2019-06-19 18:40:11 (1.25 MB/s) - ‘stanford-ner-2018-10-16.zip’ saved [180358328/180358328]



In [0]:
!unzip stanford-ner-2018-10-16.zip

In [0]:
import nltk
from nltk.tag import StanfordNERTagger

print('NTLK Version: %s' % nltk.__version__)

stanford_ner_tagger = StanfordNERTagger(
    'stanford-ner-2018-10-16/' + 'classifiers/english.muc.7class.distsim.crf.ser.gz',
    'stanford-ner-2018-10-16/' + 'stanford-ner-3.9.2.jar'
)

results = stanford_ner_tagger.tag(article.split())

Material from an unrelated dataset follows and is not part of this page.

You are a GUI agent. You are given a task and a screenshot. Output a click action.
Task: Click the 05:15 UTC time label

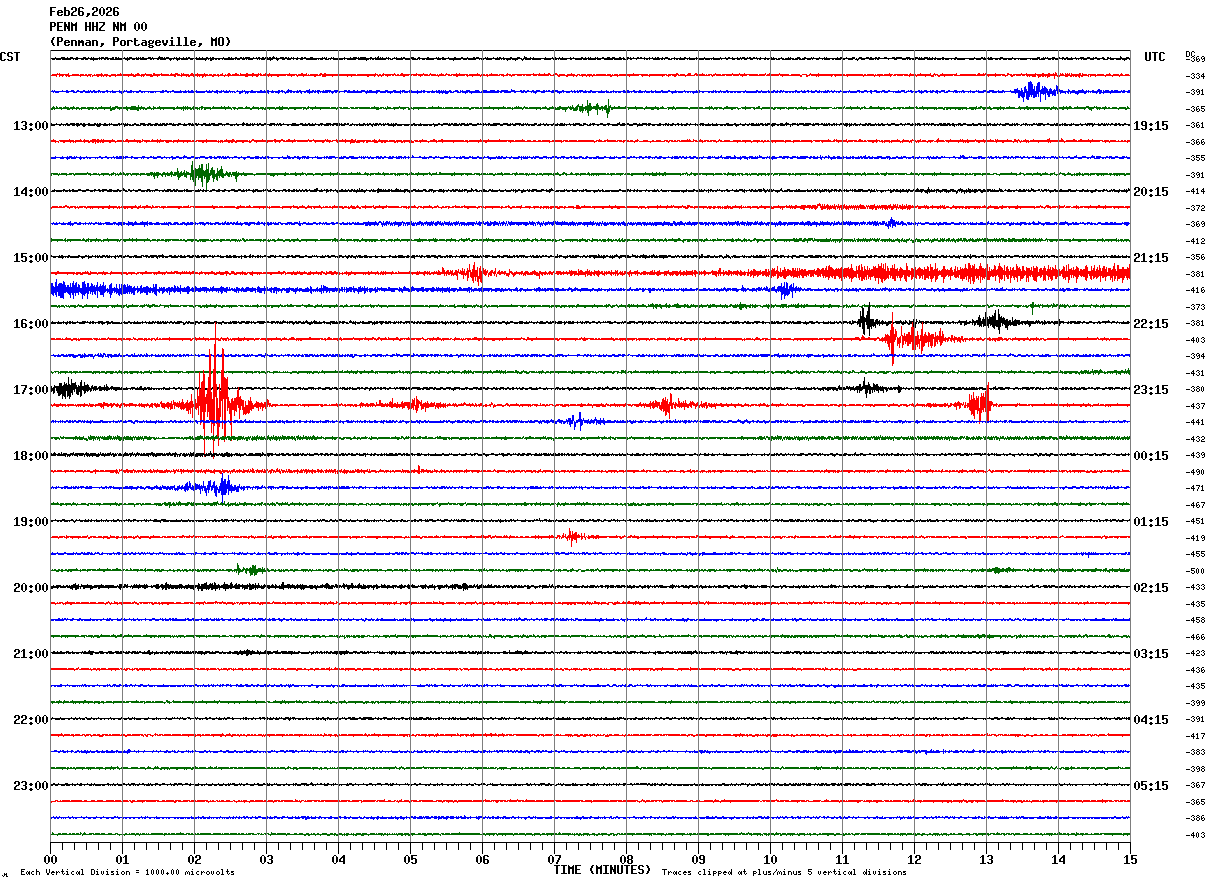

print('Original Sentence: %s' % (article))
for result in results:
    tag_value = result[0]
    tag_type = result[1]
    if tag_type != 'O':
      print('Type: %s, Value: %s' %(tag_type, tag_value))

**spaCy**

In [0]:
!pip install spacy
!python -m spacy download en

In [0]:
import spacy
spacy_nlp=spacy.load("en")
result=spacy_nlp(article)

for element in result.ents:
  print('Type: %s, Value: %s' % (element.label_, element))

NLTK (Natural Language Toolkit) is a Python package that provides a set of natural languages corpora and APIs of wide varieties of NLP algorithms.

To perform Named Entity Recognition using NLTK, it needs to be done in three stages —

    Work Tokenization
    Parts of Speech (POS) tagging
    Named Entity Recognition

Note, we need to download some standard corpora and API from NLTK to perform parts of speech tagging and named entity recognition. Hence, we downloaded these from nltk in the above Python code.

In [0]:
import nltk
from nltk import word_tokenize, pos_tag, ne_chunk
nltk.download("words")
nltk.download("averaged_perceptron_tagger")
nltk.download("punkt")
nltk.download("maxent_ne_chunker")

In [0]:
def preprocess(text):
  text=nltk.word_tokenize(text)
  result=nltk.pos_tag(text)
  return result


result=preprocess(article)
result

Now once we have done the parts-of-speech tagging we will be doing a process called chunking. Text chunking is also called as shallow parsing which typically follows POS tagging to add more structure to the sentence. The result is grouping of words in “chunks”.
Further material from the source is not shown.